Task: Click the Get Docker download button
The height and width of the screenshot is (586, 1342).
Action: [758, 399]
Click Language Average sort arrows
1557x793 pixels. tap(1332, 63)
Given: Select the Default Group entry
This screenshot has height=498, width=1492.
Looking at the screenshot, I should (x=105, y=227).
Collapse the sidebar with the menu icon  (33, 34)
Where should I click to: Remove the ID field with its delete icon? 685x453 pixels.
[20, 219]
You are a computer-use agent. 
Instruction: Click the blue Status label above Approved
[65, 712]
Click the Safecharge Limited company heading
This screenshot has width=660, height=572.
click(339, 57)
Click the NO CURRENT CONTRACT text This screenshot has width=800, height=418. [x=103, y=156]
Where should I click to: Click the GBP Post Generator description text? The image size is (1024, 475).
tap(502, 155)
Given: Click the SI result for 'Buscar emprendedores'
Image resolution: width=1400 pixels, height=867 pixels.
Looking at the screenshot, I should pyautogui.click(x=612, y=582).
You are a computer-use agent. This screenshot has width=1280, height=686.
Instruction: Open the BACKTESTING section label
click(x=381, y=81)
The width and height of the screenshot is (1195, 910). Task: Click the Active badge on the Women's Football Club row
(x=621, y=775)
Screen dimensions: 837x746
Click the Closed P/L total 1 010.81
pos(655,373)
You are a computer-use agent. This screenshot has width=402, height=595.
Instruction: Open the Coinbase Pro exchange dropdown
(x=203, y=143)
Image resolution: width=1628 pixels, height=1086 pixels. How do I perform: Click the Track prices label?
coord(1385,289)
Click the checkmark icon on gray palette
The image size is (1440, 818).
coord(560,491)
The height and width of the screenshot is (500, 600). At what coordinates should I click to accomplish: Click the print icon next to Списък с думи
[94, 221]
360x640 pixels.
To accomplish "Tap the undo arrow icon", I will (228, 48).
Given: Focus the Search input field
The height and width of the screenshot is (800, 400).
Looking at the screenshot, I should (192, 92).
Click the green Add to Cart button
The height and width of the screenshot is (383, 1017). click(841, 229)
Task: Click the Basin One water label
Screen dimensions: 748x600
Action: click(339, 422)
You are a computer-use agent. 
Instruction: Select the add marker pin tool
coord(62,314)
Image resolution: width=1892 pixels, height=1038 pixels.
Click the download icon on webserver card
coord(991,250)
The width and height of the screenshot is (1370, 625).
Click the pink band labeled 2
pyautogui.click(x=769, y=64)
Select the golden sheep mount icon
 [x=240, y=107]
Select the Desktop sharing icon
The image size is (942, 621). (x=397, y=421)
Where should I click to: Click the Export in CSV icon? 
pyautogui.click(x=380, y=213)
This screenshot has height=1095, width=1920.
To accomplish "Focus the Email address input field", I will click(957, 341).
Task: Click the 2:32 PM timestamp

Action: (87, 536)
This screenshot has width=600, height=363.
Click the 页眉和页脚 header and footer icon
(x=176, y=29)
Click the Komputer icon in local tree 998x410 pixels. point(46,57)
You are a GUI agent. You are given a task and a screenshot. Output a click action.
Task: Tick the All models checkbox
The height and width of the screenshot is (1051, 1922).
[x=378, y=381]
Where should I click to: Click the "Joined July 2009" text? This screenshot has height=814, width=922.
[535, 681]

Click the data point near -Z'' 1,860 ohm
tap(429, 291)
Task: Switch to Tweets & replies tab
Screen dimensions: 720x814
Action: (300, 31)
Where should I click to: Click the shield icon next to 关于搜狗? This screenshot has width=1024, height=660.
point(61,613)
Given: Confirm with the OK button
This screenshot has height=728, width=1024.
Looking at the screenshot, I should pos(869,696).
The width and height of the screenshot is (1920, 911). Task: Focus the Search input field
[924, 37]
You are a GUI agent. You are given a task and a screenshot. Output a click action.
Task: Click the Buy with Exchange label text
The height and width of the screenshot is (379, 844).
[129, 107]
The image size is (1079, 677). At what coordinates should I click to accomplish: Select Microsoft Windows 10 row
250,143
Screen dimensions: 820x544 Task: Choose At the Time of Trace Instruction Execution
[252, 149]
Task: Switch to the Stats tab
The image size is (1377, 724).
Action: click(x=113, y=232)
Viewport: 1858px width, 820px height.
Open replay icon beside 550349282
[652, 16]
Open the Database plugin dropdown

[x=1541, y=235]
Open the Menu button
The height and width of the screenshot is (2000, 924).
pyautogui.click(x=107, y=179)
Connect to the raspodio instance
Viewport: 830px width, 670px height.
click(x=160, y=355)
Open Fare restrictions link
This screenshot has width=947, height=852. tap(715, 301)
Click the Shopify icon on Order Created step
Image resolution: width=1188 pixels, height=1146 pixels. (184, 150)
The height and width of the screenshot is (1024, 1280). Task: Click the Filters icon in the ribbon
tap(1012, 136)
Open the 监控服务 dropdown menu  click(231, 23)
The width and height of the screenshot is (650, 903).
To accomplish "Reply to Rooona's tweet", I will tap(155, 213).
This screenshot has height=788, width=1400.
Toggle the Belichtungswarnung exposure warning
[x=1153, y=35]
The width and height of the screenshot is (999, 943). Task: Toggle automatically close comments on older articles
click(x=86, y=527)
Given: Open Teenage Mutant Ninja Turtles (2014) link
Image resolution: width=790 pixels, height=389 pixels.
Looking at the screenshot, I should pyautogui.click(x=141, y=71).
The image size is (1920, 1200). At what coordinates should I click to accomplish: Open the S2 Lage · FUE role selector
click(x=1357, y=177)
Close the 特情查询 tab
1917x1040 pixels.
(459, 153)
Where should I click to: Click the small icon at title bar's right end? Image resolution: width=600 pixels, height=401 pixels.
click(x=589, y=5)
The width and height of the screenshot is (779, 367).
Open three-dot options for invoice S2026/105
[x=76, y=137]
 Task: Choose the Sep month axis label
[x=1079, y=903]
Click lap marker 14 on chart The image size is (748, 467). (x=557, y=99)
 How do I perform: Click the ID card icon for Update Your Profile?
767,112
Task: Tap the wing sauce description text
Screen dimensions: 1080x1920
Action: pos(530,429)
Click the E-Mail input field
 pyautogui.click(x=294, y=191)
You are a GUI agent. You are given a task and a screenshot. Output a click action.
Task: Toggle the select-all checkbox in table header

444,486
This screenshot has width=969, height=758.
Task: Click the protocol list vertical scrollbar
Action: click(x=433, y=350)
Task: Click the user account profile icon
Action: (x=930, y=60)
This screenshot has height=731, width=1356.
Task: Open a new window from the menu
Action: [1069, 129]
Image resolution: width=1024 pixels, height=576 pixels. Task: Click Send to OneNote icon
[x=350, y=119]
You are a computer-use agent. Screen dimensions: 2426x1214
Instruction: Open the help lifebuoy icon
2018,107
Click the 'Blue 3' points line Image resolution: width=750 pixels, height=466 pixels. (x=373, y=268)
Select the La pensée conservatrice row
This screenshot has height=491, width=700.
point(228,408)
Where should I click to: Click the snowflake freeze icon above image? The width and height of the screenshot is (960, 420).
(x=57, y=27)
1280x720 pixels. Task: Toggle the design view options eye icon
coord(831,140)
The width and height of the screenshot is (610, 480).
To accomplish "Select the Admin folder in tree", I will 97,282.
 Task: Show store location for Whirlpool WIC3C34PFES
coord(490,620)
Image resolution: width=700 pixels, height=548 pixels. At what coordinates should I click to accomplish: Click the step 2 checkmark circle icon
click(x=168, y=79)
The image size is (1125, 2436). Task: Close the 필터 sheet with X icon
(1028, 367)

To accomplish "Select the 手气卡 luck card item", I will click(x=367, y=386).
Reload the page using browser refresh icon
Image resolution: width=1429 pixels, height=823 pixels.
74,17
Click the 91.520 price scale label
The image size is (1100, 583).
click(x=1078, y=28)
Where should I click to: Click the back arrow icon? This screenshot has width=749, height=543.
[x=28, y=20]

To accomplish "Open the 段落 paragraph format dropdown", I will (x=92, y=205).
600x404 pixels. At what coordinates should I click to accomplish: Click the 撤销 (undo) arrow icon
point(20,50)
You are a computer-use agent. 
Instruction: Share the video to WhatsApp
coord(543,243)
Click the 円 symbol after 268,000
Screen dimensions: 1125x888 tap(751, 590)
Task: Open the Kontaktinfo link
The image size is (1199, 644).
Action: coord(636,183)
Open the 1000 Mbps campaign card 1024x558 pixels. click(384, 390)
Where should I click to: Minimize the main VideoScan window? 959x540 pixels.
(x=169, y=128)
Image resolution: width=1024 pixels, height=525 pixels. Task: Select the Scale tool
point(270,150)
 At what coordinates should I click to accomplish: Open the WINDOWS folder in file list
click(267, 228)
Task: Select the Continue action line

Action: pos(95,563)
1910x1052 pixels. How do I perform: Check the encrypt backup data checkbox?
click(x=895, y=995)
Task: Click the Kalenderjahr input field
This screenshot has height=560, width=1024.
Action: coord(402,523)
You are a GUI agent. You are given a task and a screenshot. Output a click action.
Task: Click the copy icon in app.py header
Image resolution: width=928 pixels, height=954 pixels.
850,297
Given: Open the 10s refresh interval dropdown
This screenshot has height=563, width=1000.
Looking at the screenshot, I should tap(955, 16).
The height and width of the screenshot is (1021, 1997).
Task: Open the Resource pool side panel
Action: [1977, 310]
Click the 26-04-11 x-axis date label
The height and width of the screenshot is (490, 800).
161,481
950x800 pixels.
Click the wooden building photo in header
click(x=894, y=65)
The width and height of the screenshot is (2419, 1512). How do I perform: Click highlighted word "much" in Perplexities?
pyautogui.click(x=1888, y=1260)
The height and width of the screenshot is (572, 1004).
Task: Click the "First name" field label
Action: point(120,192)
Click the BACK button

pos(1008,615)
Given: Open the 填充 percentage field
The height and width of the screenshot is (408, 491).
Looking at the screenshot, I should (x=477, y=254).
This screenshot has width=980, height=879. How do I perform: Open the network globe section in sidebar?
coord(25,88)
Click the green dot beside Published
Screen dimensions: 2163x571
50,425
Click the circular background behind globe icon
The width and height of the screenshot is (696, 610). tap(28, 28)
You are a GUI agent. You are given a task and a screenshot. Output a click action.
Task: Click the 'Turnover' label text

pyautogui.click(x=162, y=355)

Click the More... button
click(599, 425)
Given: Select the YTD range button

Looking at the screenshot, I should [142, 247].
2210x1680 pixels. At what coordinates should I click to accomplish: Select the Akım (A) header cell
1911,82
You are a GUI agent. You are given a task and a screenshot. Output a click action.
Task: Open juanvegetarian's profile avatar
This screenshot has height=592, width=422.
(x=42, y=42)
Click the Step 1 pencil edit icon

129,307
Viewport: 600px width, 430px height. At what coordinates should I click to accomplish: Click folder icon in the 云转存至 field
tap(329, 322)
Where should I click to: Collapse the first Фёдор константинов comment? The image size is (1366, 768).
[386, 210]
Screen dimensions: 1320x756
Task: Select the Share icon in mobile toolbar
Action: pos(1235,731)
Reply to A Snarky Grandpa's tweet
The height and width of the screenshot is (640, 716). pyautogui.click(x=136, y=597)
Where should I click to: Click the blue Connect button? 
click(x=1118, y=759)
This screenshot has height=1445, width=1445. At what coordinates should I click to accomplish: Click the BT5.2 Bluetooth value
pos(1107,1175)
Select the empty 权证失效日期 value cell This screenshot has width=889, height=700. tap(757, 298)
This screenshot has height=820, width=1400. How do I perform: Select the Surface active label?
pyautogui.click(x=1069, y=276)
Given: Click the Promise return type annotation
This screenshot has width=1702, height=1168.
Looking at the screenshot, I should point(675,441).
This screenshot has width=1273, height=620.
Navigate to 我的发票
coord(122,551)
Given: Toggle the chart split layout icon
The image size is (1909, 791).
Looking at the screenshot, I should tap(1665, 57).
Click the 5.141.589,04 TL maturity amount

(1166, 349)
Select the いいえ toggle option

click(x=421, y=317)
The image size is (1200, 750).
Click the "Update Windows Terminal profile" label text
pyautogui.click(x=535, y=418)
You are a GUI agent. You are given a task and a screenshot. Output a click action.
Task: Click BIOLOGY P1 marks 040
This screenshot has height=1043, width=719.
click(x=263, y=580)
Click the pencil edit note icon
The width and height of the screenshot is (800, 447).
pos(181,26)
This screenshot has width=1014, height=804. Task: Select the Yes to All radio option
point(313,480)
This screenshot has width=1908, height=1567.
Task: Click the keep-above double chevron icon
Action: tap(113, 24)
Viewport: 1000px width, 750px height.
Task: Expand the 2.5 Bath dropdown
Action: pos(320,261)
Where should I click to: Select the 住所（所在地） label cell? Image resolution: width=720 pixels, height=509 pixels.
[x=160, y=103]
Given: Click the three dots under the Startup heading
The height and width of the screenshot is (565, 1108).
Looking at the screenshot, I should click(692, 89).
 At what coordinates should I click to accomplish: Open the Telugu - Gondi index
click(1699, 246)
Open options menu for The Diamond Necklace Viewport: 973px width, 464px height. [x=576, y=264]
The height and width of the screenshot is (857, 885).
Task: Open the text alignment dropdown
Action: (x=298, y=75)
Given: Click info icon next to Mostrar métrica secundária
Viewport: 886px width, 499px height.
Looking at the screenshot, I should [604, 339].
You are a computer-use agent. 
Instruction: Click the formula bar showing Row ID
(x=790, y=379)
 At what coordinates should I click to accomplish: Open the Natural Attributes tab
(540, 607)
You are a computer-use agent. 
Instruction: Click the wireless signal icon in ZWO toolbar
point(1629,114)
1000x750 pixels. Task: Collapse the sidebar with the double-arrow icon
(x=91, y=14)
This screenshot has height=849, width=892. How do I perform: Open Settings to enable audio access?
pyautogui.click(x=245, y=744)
+++
== Work required ==
From the data above, work out how many lines contain the string "refresh" and reply with only the number.

== Result of the task ==
2